Among the entries, find each line that includes the string "Terms" and list it.

++++

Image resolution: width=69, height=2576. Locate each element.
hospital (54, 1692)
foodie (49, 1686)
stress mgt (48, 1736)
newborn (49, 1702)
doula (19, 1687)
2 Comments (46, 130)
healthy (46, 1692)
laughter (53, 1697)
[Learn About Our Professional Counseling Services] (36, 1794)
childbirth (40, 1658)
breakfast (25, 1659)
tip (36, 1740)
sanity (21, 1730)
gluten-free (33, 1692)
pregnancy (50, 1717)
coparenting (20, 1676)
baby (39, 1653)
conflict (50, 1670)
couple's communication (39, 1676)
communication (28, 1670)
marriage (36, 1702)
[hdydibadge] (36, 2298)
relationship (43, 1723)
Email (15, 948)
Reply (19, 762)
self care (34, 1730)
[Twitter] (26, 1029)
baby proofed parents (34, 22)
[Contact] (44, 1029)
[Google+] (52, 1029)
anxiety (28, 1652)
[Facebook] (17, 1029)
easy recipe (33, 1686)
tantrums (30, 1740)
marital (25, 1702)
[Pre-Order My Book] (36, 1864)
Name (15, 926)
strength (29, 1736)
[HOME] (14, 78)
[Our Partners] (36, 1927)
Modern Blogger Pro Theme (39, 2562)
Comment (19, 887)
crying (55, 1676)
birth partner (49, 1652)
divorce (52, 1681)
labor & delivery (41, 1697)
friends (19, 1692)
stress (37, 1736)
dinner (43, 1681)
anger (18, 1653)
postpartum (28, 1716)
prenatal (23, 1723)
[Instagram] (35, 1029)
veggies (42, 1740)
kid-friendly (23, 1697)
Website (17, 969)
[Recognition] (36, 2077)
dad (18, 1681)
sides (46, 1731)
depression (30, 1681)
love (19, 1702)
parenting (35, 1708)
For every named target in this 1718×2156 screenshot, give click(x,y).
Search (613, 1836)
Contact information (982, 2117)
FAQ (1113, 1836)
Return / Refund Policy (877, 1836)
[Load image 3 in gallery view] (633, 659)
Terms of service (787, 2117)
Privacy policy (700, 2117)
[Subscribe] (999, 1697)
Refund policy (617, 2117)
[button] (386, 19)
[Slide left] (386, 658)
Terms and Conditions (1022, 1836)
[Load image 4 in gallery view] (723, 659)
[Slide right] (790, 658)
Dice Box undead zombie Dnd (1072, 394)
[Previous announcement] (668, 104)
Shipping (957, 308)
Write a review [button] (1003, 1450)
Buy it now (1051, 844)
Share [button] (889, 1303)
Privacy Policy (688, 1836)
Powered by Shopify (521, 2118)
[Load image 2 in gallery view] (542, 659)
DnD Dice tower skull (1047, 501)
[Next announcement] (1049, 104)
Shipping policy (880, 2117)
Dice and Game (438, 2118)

++++

- **Reply to the exercise**:
Terms of service (787, 2117)
Terms and Conditions (1022, 1836)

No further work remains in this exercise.